PROMPT –
Copy word for word the part of the data that opens with the line containing "Locate an element on the screen. The" and runs through the last line of the data, both ends included. Leave the pictures out of your copy.

Saved entries –
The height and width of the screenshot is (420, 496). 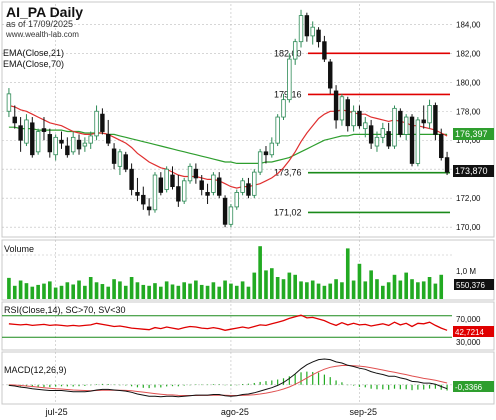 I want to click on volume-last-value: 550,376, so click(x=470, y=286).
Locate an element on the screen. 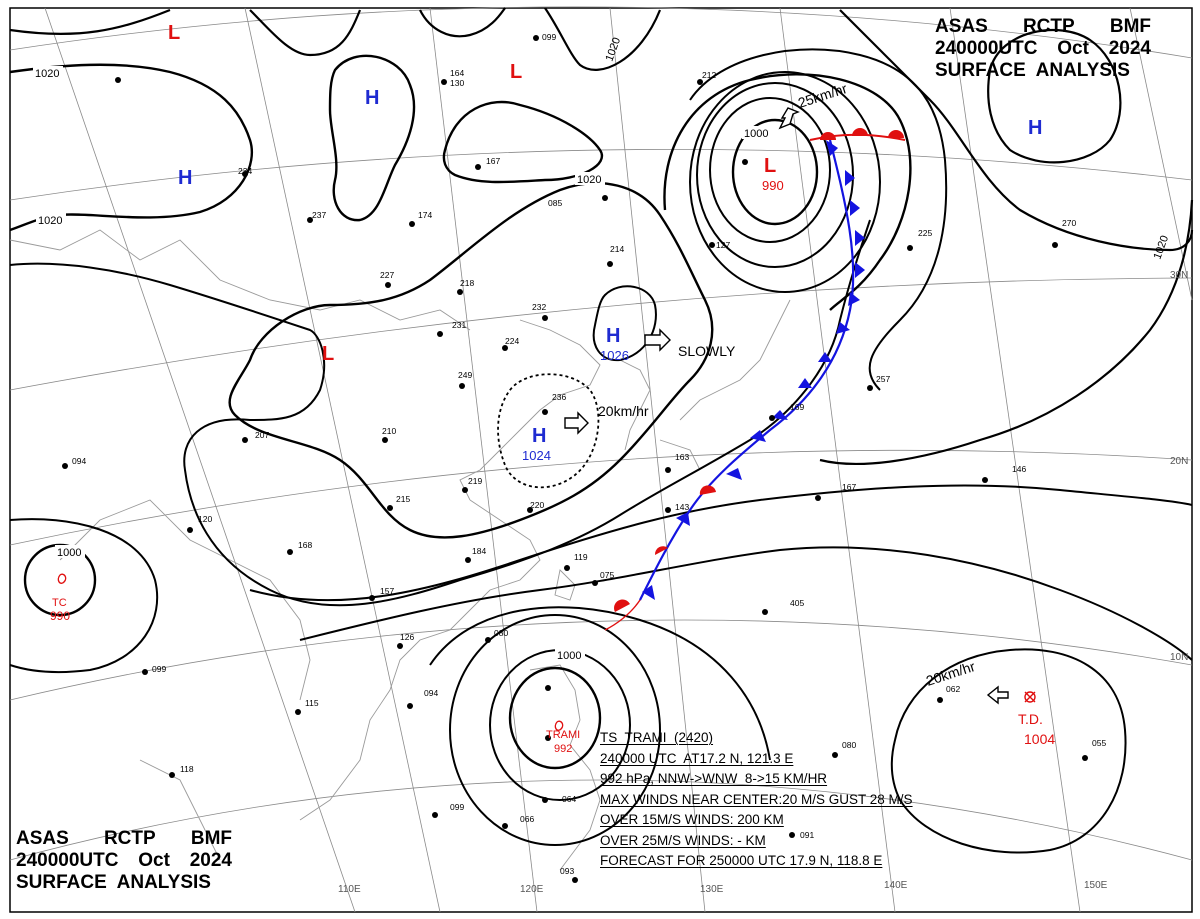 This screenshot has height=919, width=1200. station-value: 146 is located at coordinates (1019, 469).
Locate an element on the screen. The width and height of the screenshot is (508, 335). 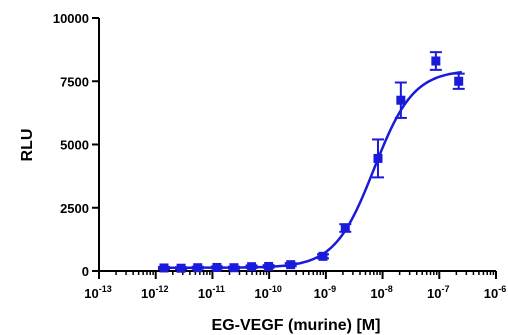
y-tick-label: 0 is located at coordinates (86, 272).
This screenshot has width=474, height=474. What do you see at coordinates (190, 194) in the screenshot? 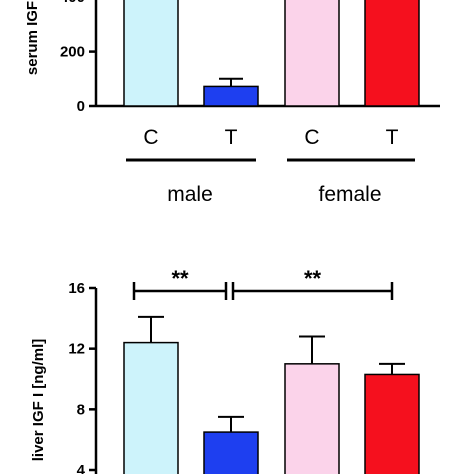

YOUR SOLUTION –
Locate an element on the screen. The width and height of the screenshot is (508, 335). 
y-tick-label: 0 is located at coordinates (86, 272).
This screenshot has width=474, height=474. What do you see at coordinates (190, 194) in the screenshot? 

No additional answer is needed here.